In spite of all of her problems (or is it because of them?), by all accounts, Gia is among the sweetest and most thoughtful of human beings. To note just one example, because of her vulnerability to such run-of-the-mill illnesses as the cold, the flu, etc. she not infrequently winds up in intensive care for lengthy periods of time. Yet when her father picks her up, she expresses deep sadness for the other children who can’t go home.

This is real compassion—not Bernie Sanders-style “compassion.”

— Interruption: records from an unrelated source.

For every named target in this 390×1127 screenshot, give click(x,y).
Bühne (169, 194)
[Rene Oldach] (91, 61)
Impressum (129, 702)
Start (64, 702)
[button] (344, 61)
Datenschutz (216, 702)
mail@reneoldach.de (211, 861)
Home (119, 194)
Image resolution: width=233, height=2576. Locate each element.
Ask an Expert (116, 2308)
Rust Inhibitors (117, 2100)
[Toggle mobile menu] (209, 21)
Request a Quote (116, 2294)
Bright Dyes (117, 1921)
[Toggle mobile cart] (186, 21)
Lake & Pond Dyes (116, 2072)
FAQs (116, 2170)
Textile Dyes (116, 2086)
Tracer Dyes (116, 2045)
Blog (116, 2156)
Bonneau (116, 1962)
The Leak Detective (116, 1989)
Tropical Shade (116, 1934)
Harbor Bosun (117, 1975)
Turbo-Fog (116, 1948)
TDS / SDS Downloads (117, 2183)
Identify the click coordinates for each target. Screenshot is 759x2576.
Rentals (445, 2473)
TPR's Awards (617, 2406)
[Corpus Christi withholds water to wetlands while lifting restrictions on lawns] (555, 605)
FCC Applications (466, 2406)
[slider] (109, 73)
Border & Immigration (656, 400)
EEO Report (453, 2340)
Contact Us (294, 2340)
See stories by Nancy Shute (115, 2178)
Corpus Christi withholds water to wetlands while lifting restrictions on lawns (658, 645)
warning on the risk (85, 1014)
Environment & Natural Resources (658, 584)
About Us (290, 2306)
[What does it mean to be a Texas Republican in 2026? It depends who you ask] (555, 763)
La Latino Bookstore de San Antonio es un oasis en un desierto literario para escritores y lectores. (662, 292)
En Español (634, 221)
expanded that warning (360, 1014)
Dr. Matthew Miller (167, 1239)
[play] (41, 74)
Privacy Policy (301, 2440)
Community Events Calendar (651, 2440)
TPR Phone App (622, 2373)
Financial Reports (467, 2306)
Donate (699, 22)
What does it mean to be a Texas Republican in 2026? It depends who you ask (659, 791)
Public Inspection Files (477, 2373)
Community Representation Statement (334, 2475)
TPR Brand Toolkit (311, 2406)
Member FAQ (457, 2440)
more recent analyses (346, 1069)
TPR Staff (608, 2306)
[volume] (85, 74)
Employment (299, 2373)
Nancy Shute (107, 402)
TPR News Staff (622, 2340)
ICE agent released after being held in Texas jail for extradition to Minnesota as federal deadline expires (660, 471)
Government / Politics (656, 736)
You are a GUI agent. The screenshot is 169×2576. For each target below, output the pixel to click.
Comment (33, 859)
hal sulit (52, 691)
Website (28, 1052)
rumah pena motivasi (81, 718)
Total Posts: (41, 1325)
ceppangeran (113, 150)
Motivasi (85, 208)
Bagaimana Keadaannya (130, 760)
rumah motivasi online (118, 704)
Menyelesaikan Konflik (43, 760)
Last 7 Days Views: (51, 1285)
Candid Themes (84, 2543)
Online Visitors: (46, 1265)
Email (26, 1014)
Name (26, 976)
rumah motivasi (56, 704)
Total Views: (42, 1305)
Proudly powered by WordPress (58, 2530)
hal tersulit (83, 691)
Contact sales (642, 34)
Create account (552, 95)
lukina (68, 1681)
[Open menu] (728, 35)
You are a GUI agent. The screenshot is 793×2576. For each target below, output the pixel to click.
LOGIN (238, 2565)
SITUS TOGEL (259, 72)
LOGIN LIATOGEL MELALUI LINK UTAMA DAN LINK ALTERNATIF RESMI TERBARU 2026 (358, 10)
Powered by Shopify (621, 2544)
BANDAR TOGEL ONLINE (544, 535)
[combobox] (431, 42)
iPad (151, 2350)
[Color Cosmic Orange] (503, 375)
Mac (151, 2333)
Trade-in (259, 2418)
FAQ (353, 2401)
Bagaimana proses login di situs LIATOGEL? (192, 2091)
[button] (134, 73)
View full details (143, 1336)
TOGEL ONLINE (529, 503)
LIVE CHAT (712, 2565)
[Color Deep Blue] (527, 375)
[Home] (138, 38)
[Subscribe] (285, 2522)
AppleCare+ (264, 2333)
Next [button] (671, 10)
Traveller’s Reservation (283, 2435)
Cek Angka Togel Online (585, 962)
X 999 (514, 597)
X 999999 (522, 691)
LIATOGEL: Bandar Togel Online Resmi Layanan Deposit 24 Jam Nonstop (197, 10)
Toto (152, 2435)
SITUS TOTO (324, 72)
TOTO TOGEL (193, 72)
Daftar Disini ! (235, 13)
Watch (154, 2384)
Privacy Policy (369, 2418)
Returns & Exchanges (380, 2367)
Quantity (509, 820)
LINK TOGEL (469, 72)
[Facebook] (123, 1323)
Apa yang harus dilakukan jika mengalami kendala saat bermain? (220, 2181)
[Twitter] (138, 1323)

Perhaps she has learned this generosity of spirit from her father, a guy who is as hard working as he is devoted to his daughter. Ivan, however, would insist that it is he who has learned from Gia. In any case, their family, unlike Bernie Sanders and every other PC ideologue, embodies real virtue.


But now—now, in this Age of Obamacare!—Ivan has been denied by his insurance company the coverage for Gia’s medical expenses that it once supplied. A “Get Gia Going” gofundme page exists to assist the Gia and her family in this time of need.

In contrast to the Bernies of the world, those of us who champion real morality know that compassion and generosity can’t be coerced by bullying politicians. It must be chosen.